За это время он, разумеется, не изменился, пожалуй, лицо его стало еще остроугольней, и весь он казался еще худощавей. Я спросил его, каково самочувствие.
– Теперь неплохо, – сказал Азанчевский. – Пока вы кочевали и странствовали, я тоже времени не терял. Едва-едва не отдал концы.
– Ну вы и фрукт! – я едва удержался от более радикального слова. – Что вам неймется? Еще успеете.
– Да. Неожиданный реприманд, – вздохнул он с виноватой улыбкой. – Я ведь готов был засомневаться в своем интеллектуальном богатстве. Духовные люди, как всем известно, нежны и хрупки. Духовные люди при первом же чихе идут вразнос. А я, представьте, ничем не маялся. Здоров и крепок, как паровоз. Но, слава Господу, прохудился. Врачи уже потирали руки от удовольствия, были готовы упечь поскорей меня в лазарет. Они обожают напомнить жертве, под кем мы ходим и как зависимы. Однако – не на того напали.
И вдруг без паузы произнес:
– Странное чувство. Не то чтобы страх, но был испуг, когда я задумался, что будет со всей этой писчебумажностью.
И он кивнул на груду бумаг, разбросанных с обычной небрежностью.
– Вам, кстати, это сто раз говорили, – сказал я ворчливо, – и я, между прочим. Рисковый вы все-таки господин.

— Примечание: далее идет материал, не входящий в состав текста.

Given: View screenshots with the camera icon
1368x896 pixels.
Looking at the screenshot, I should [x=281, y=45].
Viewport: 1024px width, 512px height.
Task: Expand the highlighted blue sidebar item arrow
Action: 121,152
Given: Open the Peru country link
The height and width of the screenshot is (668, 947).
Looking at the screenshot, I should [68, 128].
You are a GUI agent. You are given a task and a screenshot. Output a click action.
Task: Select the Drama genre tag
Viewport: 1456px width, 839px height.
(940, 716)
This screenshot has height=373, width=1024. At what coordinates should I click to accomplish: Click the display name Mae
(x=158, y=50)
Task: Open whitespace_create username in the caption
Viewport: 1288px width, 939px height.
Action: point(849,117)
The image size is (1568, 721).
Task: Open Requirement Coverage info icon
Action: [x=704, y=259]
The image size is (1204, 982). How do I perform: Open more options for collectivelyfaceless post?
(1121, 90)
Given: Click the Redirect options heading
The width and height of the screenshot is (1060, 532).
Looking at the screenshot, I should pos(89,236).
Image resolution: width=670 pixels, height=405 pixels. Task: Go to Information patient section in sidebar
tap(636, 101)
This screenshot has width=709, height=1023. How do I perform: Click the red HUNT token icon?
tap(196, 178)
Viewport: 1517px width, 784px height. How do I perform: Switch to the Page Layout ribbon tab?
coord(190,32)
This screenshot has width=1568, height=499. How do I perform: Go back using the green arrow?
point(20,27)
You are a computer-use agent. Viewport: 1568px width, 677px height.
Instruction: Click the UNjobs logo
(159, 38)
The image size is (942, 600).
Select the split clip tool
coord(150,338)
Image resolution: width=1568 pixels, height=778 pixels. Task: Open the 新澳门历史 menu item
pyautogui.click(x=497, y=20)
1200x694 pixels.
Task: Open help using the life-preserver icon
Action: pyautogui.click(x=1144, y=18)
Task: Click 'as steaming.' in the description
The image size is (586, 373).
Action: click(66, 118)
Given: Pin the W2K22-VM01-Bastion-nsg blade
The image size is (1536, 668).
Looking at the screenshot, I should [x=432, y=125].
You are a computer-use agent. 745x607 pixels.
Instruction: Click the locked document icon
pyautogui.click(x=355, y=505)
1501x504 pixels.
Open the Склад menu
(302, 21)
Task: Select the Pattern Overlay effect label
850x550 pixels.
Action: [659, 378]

– Вы правы, геронтушко, я не спорю. Но. – И он выдержал должную паузу. – Взглянем на это нелицеприятно. Какой тут, если задуматься, риск? Род наш людской, при всем легкомыслии, за эти несколько тысяч лет продемонстрировал и устойчивость, и даже способность оставить след, не прибегая ни к творческой помощи разных папирусов и аэдов, ни даже к гениальным открытиям. Его возможности мимикрировать, приспособляться и выживать, в воде не тонуть и в огне не гореть, непостижимы и уникальны. К несчастью, люди, при всех этих свойствах, еще и тщеславны, и неразумны. Бывают и себе на уме. Когда опасаются быть забытыми, всегда пускаются в рассуждения о благе будущих поколений. Как они, бедные, уцелеют без наших радений и причитаний?
Сам тоже хорош, ничем не лучше. Тоже кручинюсь о глупых правнуках, которые пропадут ни за грош, не ознакомясь с моими заветами. Такой благодетель и гуманист.